Eyyübiye'nin Nimetullah Mahallesinde Osmanlı Dönemine ait tarihi yapıların yoğunluğunu gözlemliyoruz. Çok zengin bir taş işçiliğine sahip evlerin birçoğunun kapısına resmedilmiş Kabe'ninanlam ve amacını soruyoruz. Bunun "Bu evde Kabe'ye gitmiş bir hacı var. İhtiyaç sahipleri her zaman kapıyı çalabilir, sığınabilir." anlamına geldiğini öğreniyoruz.Kilisenin,Caminin ve Havra'nın aynı sokakta oluşu. Ortada bir meydan..Duvarda bir bilgilendirme panosu. Ellisekiz (58) Meydanı… Hüzünlü öyküsü içimizi acıtıyor. Eski bir hamamın çöküp yıkılması sonucu 58 kişinin yıkıntılar   altında kalarak can vermesi... Meydana isim olarak adları değil sayıları verilmiş.

Kilise-Cami-Havra'nın aynı sokakta olup da bunların camiye dönüştürülme çabası olmadığı gibi; Havra'da, Eyyübiye Belediyesi tarafından kadınlar için meslek kursları verildiğini, yaşamsal konularda eğitim seminerleri düzenlendiğini öğreniyoruz. Düzenlenen kurslarda meslek öğrenen kadınlar da üretiyorlar, satıyorlar, para kazanıyorlar. 

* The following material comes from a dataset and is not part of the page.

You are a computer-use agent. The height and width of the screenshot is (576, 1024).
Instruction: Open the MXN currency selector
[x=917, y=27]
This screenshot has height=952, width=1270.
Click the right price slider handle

Paşa  Sarayı Konukevi’nin kapısında davul zurna ile karşılanıyoruz.. Geleneklere uyarak ayakkabılar girişte çıkarılıyor. Devasa kubbeli konukevinde minderlere sıralanıyoruz. Urfa ile özdeşleşen, ses-saz ve söz üzerine sohbet yapılan özel eğlencenin adı: SIRA GECESİ… Eskiden her esnaf bir çalgı çalmayı bilirmiş ve tatil günleri olan cuma akşamlarında kadınların alınmadığı sazlı sözlü eğlencelerini sıra ile esnaf evlerinde düzenlerlermiş. "Sıra gecesi " adı buradan geliyor. Günümüzde ise daha çok turistler için icra edilmekte. Saz ekibinin eşliğinde türküler çığırılırken ortaya büyücek bir tepsi ile malzeme getirilip yoğrulmaya başlanıyor. Çiğ köfte, isot esirgenmemiş! Yememek olmaz. Üzerine şıllık tatlısı ve kaçak çay... Çay ki, tavşankanı ötesi.

Müziğe ve acıya doymuş geceyi tamamlamış olarak ayrılıp otele yürüyoruz..Yolda  acı biber ve ciğerlerin şişlere geçirilip odun közünde pişirilip satıldığı seyyar mangalcılar..Kokuyu ciğerlere çekip -çatlamamak işten değil- yürümeye  devam ediyoruz.

Sırada Şanlıurfa’nın tarihi çarşıları, hanları ve Birecik Kelaynak Üretim İstasyonu, Halfeti (Halfeti'nin Şabut'u) var. Yani devamı var.

Sağlıkla, sevgiyle kalın efendim.

EYYÜBİYE’DE CAMİ-KİLİSE-HAVRA AYNI SOKAKTA… 

EYYÜBİYE’DE CAMİ-KİLİSE-HAVRA AYNI SOKAKTA…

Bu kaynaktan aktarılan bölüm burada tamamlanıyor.